When I edit images from a fashion shoot, I always use Photoshop after I have imported the content and viewed it in Bridge and worked on an image one by one. For Catwalk, I use Lightroom. Having your settings right in camera from the get go will save you valuable time in editing post show.
Literally, as soon as the show is over, you’re plugging your card into your machine to back up and work on the content. Prior to the shows, I have listed certain data in my show excel sheet that I can just paste into the image details and to make the export process even more slick.

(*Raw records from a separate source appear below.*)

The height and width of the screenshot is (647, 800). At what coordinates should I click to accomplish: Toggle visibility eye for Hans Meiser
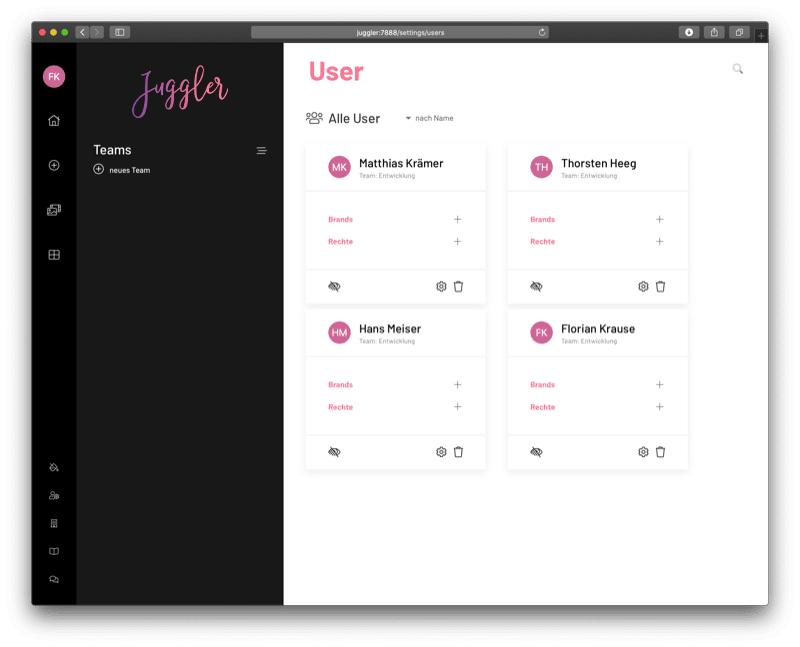click(x=334, y=452)
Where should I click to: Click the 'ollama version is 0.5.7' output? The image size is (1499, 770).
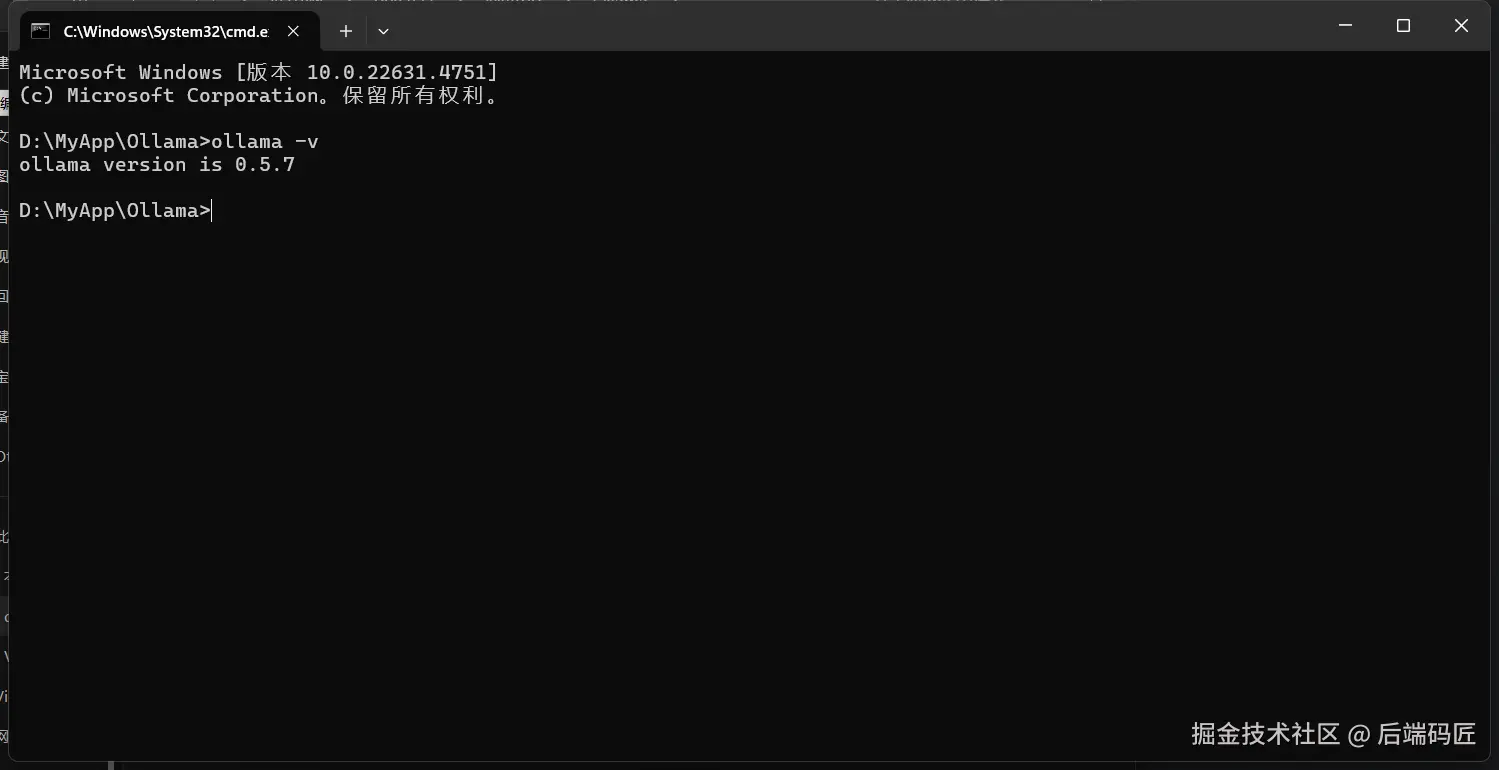coord(157,164)
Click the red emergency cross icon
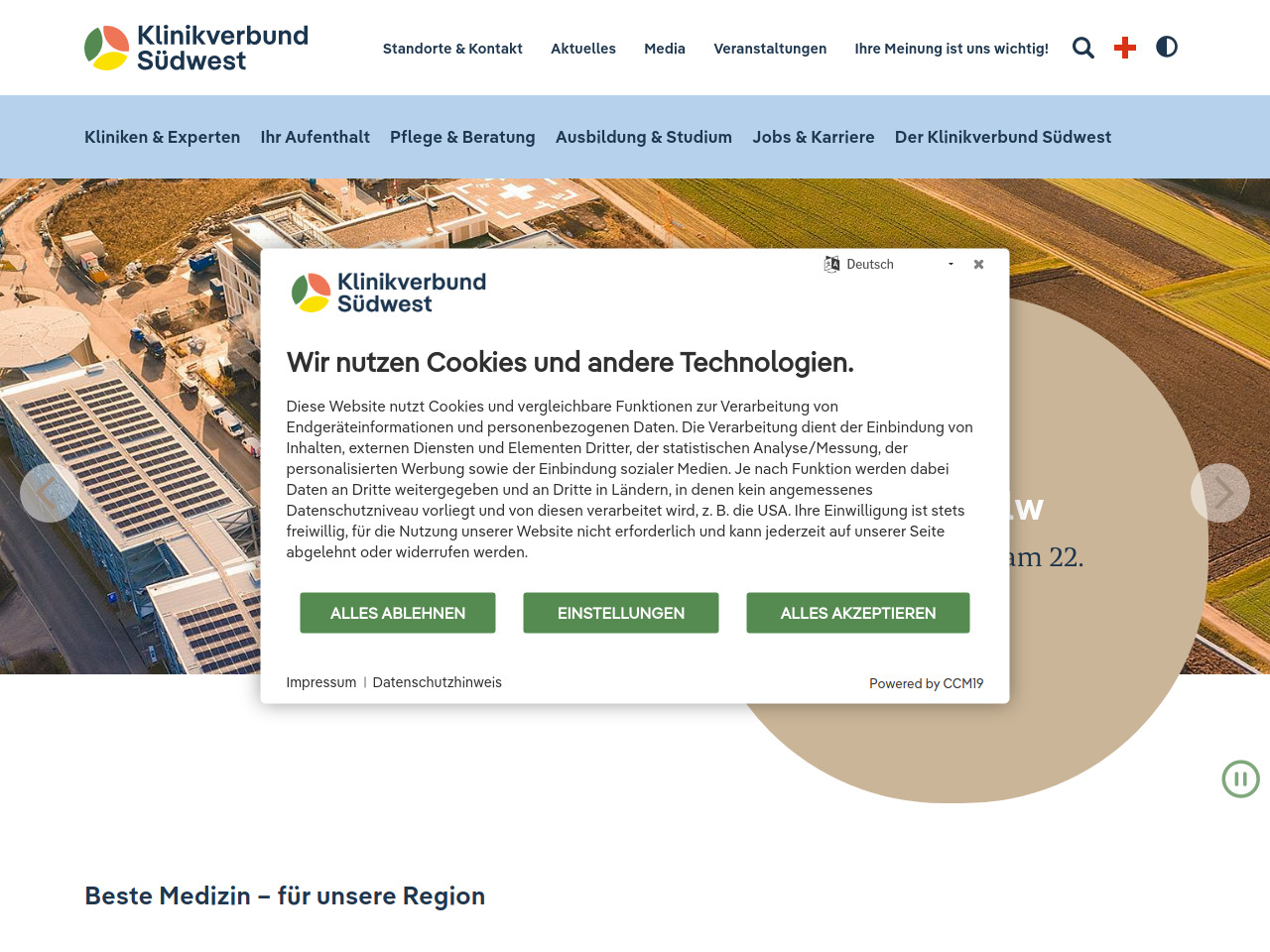The height and width of the screenshot is (952, 1270). point(1124,48)
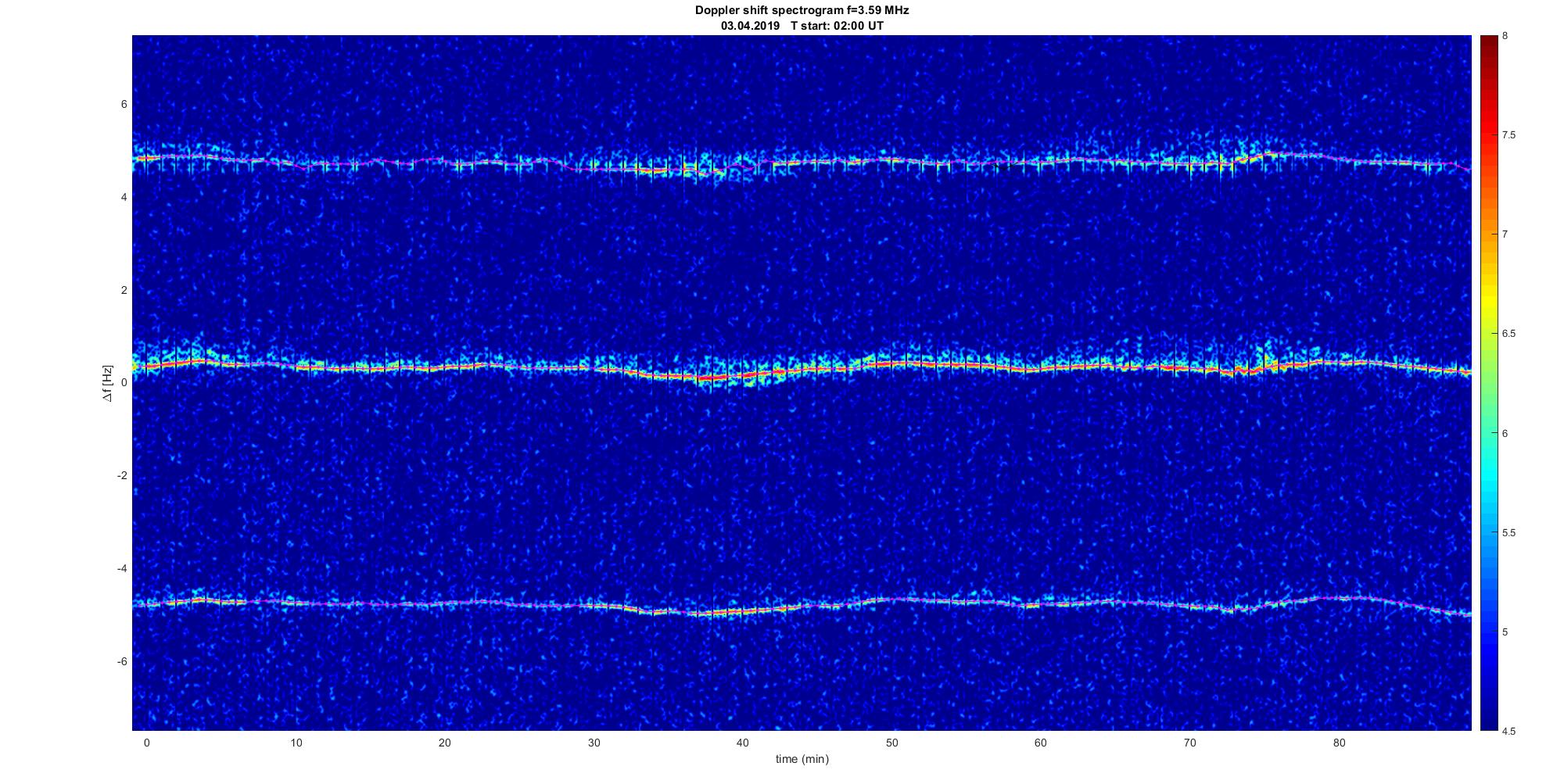Click the x-axis tick label 40

click(743, 743)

I have settings pre-registered for certain shows so the most I am doing is perhaps a quick crop, then export with the aim to deliver the content within an hour of the show finishing. Naturally, this cannot be done all the time due to travel across town or you are going directly into the next show or you may be shooting backstage for the next show. There is no time to sit there twiddling your thumbs as you have images to deliver.
Kit wise, it really has to be on form. Your gear is going to take a beating for a solid six days of shooting and checking it prior will naturally prevent failure on the day. It’s always worth making sure your peripherals are up to speed; Batteries, if they have been glitchy, get them replaced. Memory cards and HDD’s, if they are showing any signs of blanking, bin them. Testing everything a good few weeks out will shake any cobwebs out and certainly worth finding out prior so you can get it replaced!

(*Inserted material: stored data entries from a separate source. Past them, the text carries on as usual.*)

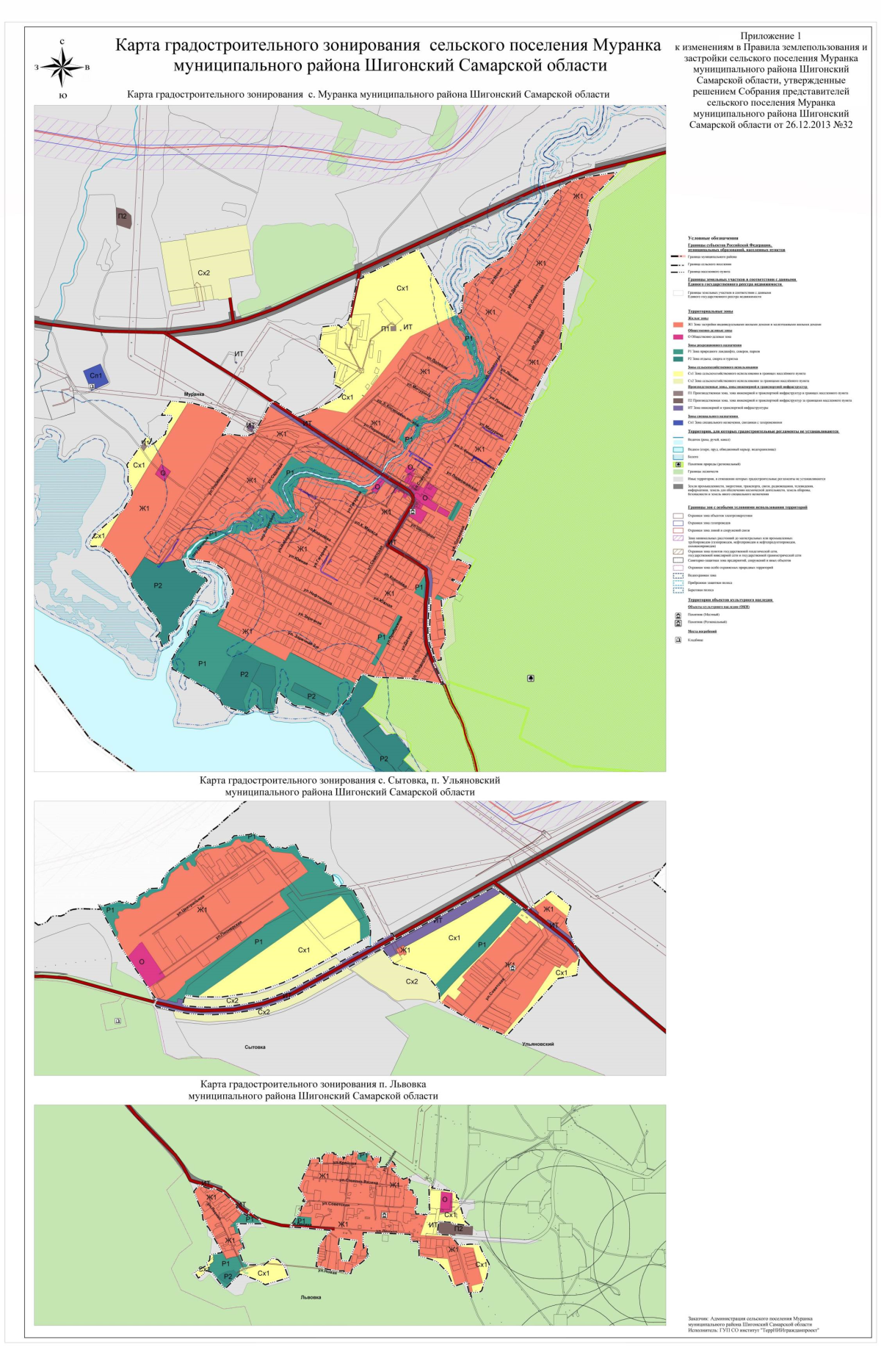Click the pink О zone in Сытовка
This screenshot has width=881, height=1372.
(x=147, y=964)
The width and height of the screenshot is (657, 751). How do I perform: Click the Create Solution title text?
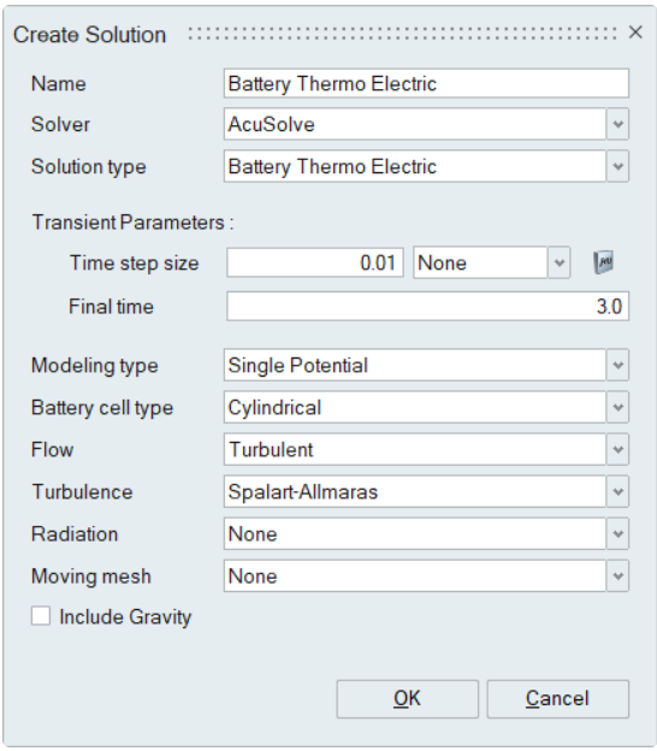[88, 35]
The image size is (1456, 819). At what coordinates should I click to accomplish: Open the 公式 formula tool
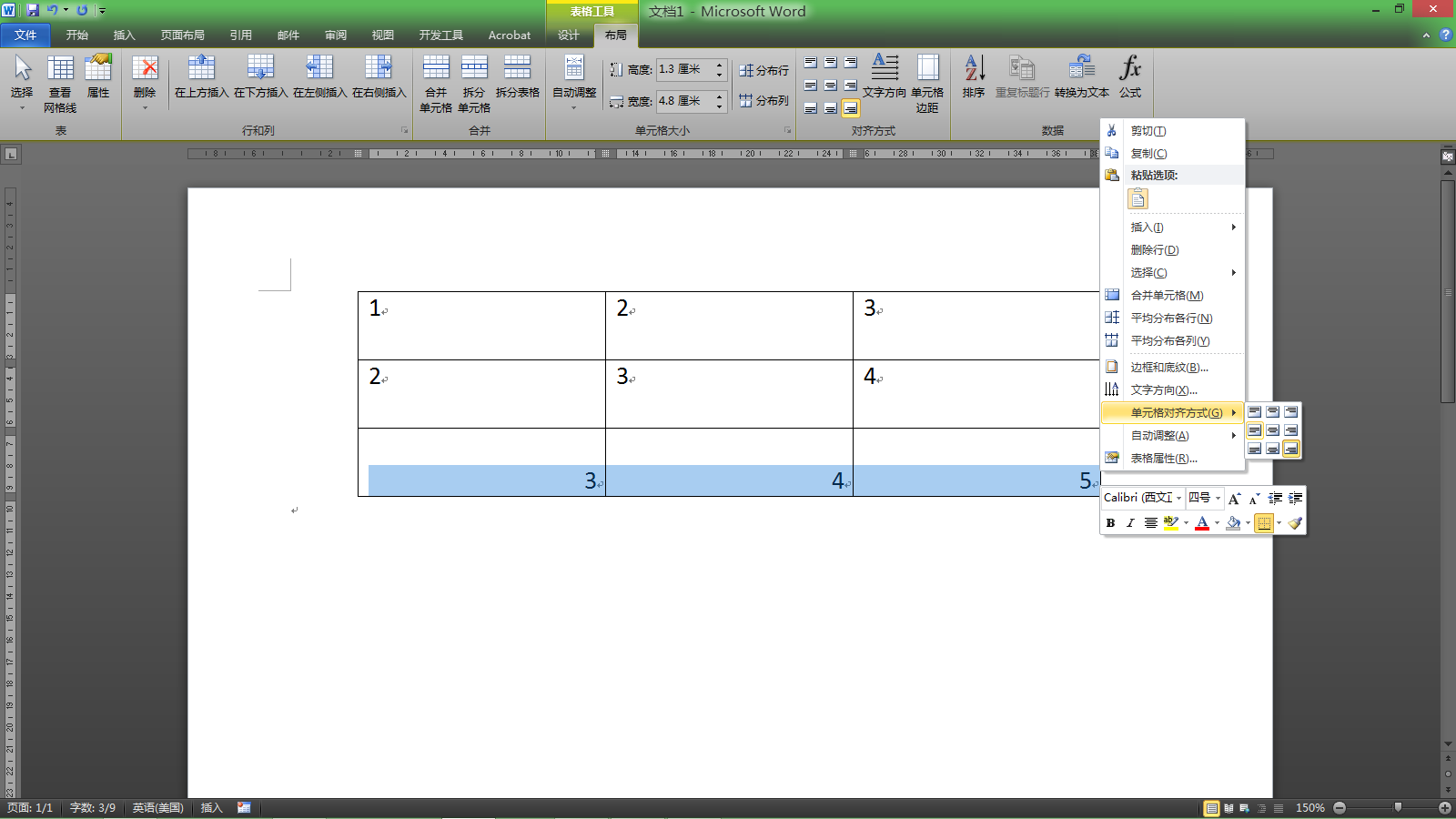1130,77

I use two bodies, a Canon 1DX with either an EF70-200mm 2.8L IS MKII USM or an EF 300mm 2.8L IS MKII USM as the main shooter on a Gitzo Monopod and a Canon 5D Mark III with either an EF24-70mm 2.8L USM or now the EF16-35mm F4 IS USM as a wide option. Both mounted with an offset bracket and hot-shoe cord for front row shots prior to the show.
You may have a certain celebrity personality at the show and getting some audience shots prior, which adds to your coverage. Another important piece of kit is a set of solid steps or something else robust enough to stand on for elevation. Your freight/ Peli case also comes in handy! (Peli 1510)

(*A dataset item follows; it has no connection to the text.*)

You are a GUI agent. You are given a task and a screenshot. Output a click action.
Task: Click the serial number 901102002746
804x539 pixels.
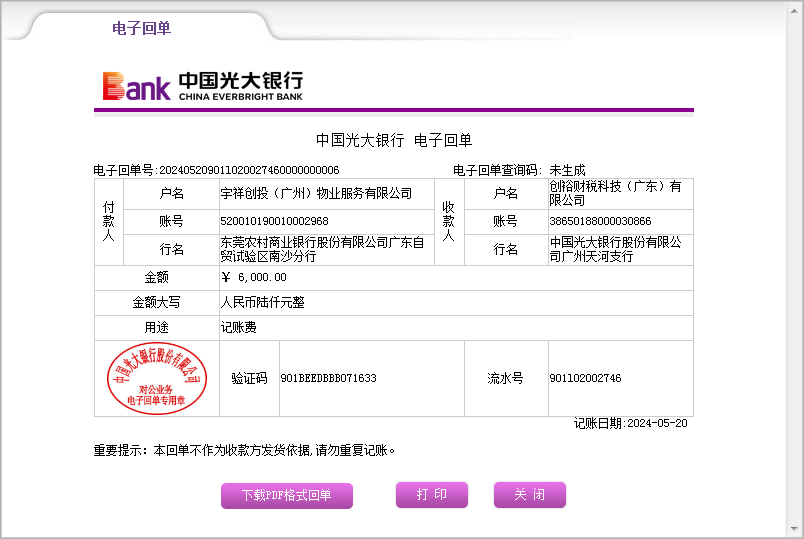click(x=585, y=378)
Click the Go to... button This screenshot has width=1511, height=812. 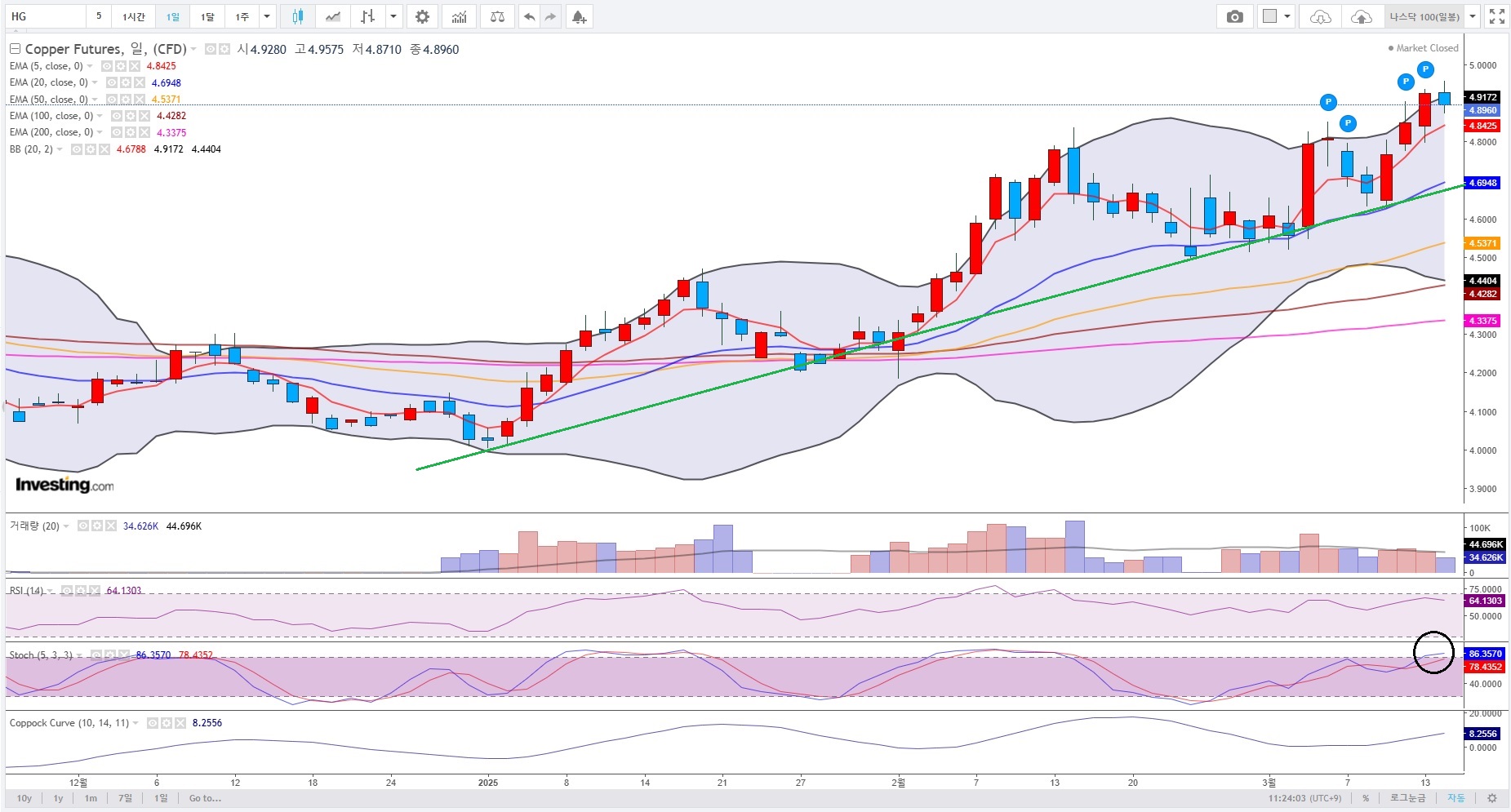point(205,798)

Your IT skills need to be slick! If you’re a MAC or PC user, you need to know what you are doing with your software prior to going on site. Things like a sluggish laptop will cost you time and you will be cursing! Take a back up HDD of at least 1TB. All of this can be done prior to the shows and unfortunately, your pals may not have time to help you as they will have their own deadlines to fulfill! From my point of view, home is way up the train line, you have to do the job with what you have with you. Also, you may be traveling to Paris/Milan, etc. If your kit goes down, you are really in trouble if you haven’t checked the basics, even things like FTP, login, etc.
How do you find your clients? Do you have any tips to stand out from the crowd?
Clients vary for the fashion shows; you may be working as a shooter for an agency, a magazine shooter or for the brand. If you want to stand out from the crowd, you have to be prepared to work your backside off and show you can deliver quality content in a very timely manner. Everyone is a photographer nowadays at either London Fashion Week or London Collections Men – shooting everything from Catwalk to backstage to ‘Street – Style’ (aka shooting anyone on the curbside). If you are offered a chance to be a runner for a photographer, take up the chance, as that will be your only on the job training you will get!